Dawn thought miserably, It’s because he opened up to Buffy.
And to me. And then opened more when she was gone: to find something to hold
onto. Mostly me then but the Scoobys too, trying to hold onto them but they
wouldn’t let him, patrolling, trying to continue so it would make sense,
but there wasn’t any real satisfaction for him in that or not enough, just
killing things isn’t enough. Just letting yourself be used and going through
the motions isn’t enough. It wasn’t enough for Buffy, when they brought her
back, and she’s the fucking Slayer, after all. So how could it have been
enough for him, who’s basically just another vamp, just wants things simple,
fucking and feeding and a little fun now and again, the three F’s of vampire
existence? No Chosen One, no Sacred Duty, no Champion--just trying to get
on with it and have things make some kind of sense. And because he was open,
and empty, They latched onto him and used him, even though there was nothing
in it for him, nothing that would make sense to a vamp.
And when the Scoobys brought her back, They let ‘em, it was more convenient
that way, the genuine article, after all. And then They didn’t need him anymore
so They just gave him the push, left him adrift, and he tried to hold onto
Buffy again but she wouldn’t really let him, didn’t want the Mission even
for herself and wouldn’t share it with him, wouldn’t share anything with
him that was real or made sense that a vamp would understand. So he went
and got the soul, hoping that would help him make sense of it but it only
made everything worse; except by that time, Buffy was desperate enough to
let him have a little part of the Mission. Rescued him from the school basement
and from the First so he could take some of the weight of the Mission off
her. The Slayer versus the incorporeal origin of all the Evil in the world--a
major mismatch, after all. No way she could handle that all by herself, so
she needed him and admitted it. Giving him the SITs.
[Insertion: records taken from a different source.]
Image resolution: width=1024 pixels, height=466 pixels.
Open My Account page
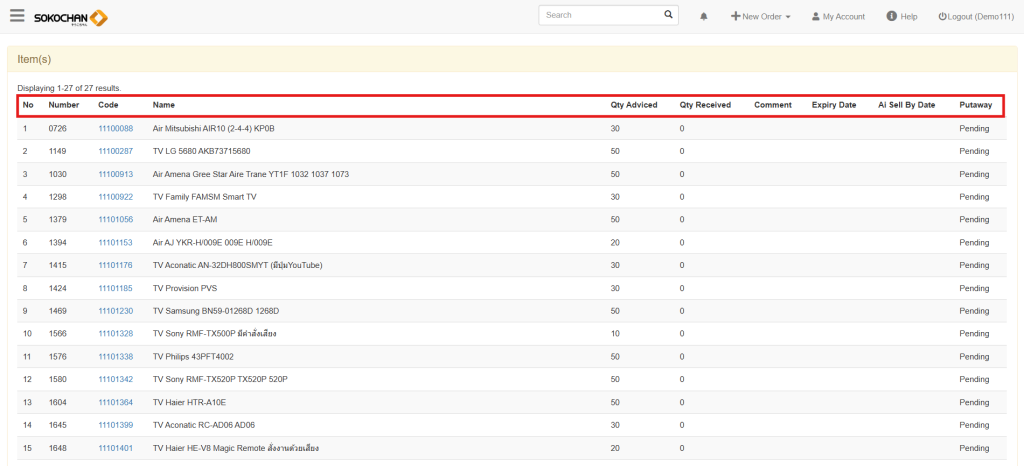tap(838, 17)
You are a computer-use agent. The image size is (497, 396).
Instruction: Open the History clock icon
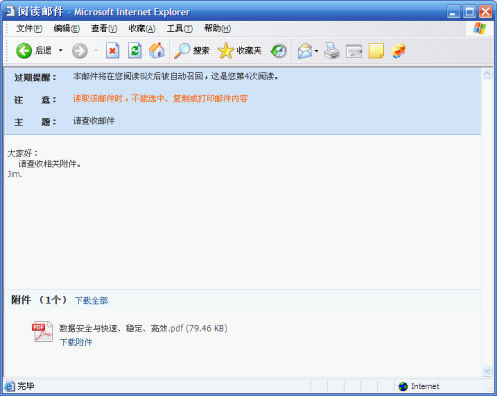[279, 51]
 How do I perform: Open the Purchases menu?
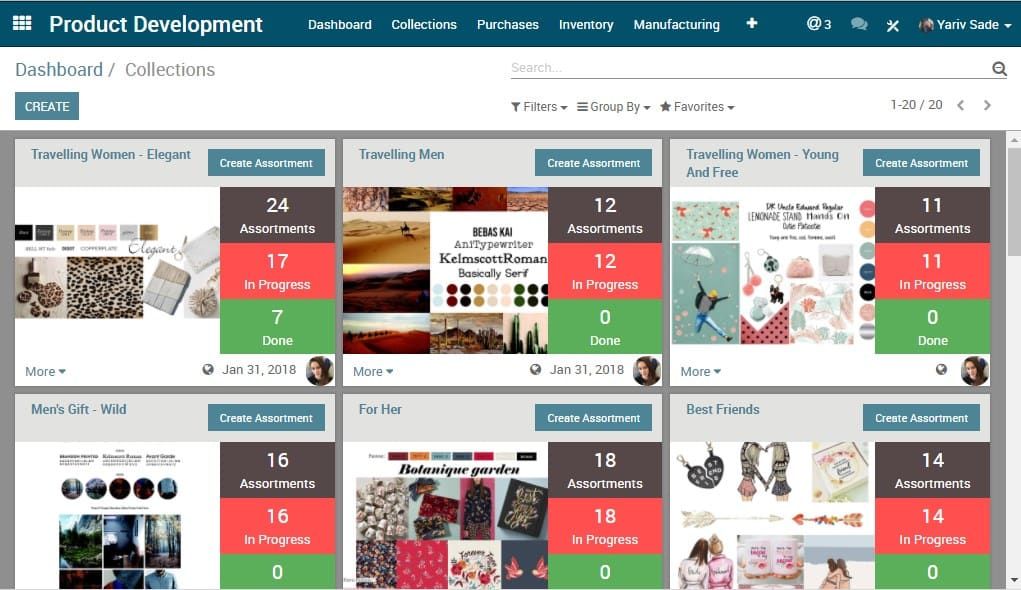[x=507, y=25]
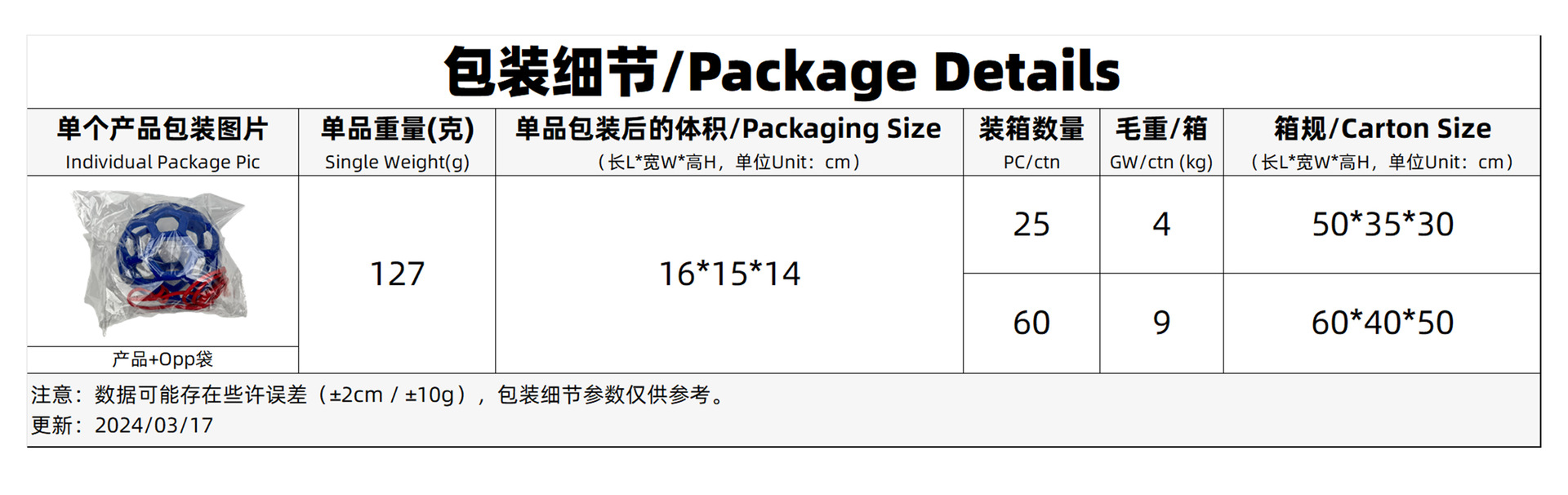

Patrolling again. Not
caring about him, or me, or what we had invested in each other as long as
the damn Mission was being seen to and she didn’t have to do it all herself.
Because that part of her that might have cared, They’d given that to me,
to bind people to me. To make me mean something to them. So they’d goddam
protect me. Like he protected me, and They used him for that while Buffy
was gone. Because he was convenient and willing and because he’d promised.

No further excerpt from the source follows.